Non deve sorprendere quindi che il colosso americano KKR abbia puntato gli occhi sul gruppo italiano. E’ uno dei principali fondi di investimento al mondo e protagonista di operazioni multimiliardarie. Oggi ha in portafoglio quote azionarie che sfiorano i 200 miliardi di dollari e scorrendo i listini azionari TIM rappresenta una ghiotta occasione. Da qualche mese TIM in Borsa esprime un valore inferiore a 7 miliardi di euro e l’annuncio di KKR di voler acquisire l’azienda, a condizione di avere il via libera dal governo italiano, ha fatto salire la capitalizzazione a quasi 10 miliardi. Per dare una dimensione al valore di TIM è sufficiente sottolineare che Deutsche Telekom vale 80 miliardi, France Telecom sfiora i 30 miliardi e Telefonica 25. Gli americani di AT&T fuori concorso con 170 miliardi.

Il nodo della separazione della rete

Qual è la strategia di KKR? Abbastanza chiara, in linea a quella che perseguiva il fondo Elliott entrato in TIM tre anni fa per contrastare i francesi di Vivendi. Scorporare la rete che rappresenta il grande valore e valorizzarla per massimizzare l’investimento. Gli americani di Elliott nel 2018 valutavano la rete TIM intorno ai 9 miliardi con la prospettiva di arrivare ad almeno 15 miliardi dopo lo scorporo. Stime più attuali di alcuni broker indicano cifre intorno ai 10 miliardi.

La separazione della rete porterebbe alcuni vantaggi. TIM non sarebbe più un operatore verticalmente integrato (proprietario della rete e venditore di servizi), cosa assai gradita alle autorità antitrust europee, diventerebbe il gestore di una infrastruttura come SNAM per il gas o Terna per l’elettricità e potrebbe chiedere tariffe agli operatori sulla base degli investimenti realizzati.

In 20 anni cambiati cinque assetti proprietari 

La palla ora è nelle mani della politica che nella storia di TIM ha mostrato un eccesso di invadenza alternata a complici latitanze. In 20 anni la politica ha contribuito a cinque cambi di assetti proprietari senza riuscire a dare stabilità all’azienda, dai capitani coraggiosi all’invasione francese del finanziere bretone Bolloré con la sua Vivendi.

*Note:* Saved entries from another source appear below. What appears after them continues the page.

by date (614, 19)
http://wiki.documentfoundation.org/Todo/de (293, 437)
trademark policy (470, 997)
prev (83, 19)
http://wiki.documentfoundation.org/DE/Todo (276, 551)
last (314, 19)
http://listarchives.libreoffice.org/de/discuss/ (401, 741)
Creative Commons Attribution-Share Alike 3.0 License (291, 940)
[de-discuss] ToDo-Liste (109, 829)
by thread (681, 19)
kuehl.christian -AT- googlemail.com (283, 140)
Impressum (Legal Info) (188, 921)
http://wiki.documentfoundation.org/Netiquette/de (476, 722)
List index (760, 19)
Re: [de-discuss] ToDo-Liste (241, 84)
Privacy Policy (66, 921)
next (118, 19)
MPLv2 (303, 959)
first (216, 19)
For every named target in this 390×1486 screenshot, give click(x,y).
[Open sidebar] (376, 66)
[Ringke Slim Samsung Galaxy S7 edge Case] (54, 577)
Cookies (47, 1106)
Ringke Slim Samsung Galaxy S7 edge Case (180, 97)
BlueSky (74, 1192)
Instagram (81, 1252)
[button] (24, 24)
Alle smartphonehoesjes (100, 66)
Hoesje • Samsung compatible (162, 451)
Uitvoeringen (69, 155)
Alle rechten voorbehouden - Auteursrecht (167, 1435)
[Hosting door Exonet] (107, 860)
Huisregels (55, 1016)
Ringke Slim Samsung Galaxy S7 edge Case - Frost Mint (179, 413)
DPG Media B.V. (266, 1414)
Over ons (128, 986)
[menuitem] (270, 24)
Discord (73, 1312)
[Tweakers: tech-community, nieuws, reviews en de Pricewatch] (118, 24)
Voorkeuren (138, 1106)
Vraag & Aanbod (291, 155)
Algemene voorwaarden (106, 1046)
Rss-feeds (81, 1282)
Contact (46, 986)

Non solo. La politica ai tempi del Governo Renzi ha creato un concorrente pubblico di TIM dando vita a Open Fiber, iniziativa clamorosa e senza precedenti al mondo. L’obiettivo era accelerare la costruzione della rete in fibra ma è stato miseramente fallito.

Per contrastare i francesi la politica ha fatto scendere in campo CDP che in due tappe è salita al 10% di TIM con un investimento il cui valore oggi è dimezzato e soprattutto dopo tre anni ancora non è chiaro cosa intenda fare l’azionista pubblico se non ripetere di essere impegnato a lungo termine.

E’ stata abbozzata la fusione tra TIM e Open Fiber nella speranza che dal matrimonio di due debolezze nasca un operatore robusto. Una integrazione complicata sul piano tecnico ma soprattutto giuridico. TIM infatti è proprietaria della rete che gestisce, mentre Open Fiber è un concessionario, quindi non ha la proprietà dell’infrastruttura. Un evidente conflitto di interessi.

Il problema di Tim è anche l’enorme debito accumulato dalle gestioni Colannino e Tronchetti Provera

Per questo la discesa in campo degli americani di KKR può offrire la chiave per sciogliere una serie di nodi che hanno paralizzato il dossier TIM. Vivendi che resta il primo azionista con il 24% rischia una gigantesca perdita di valore avendo pagato le azioni 1,07 euro. CDP non può assumere il controllo di TIM. Il vero problema di TIM rimane l’enorme debito netto che sfiora i 18 miliardi e frutto delle gestioni di Colaninno e dei bresciani prima e di Tronchetti-Pirelli dopo. Un macigno che nessuno è riuscito ad alleggerire e che indica che lo Stato imprenditore è specializzato in disastri.

Nella partita su TIM non sono in gioco soltanto gli interessi degli azionisti e il destino dell’occupazione, ma la capacità di un Paese di dotarsi degli strumenti necessari per affrontare le grandi sfide della modernizzazione.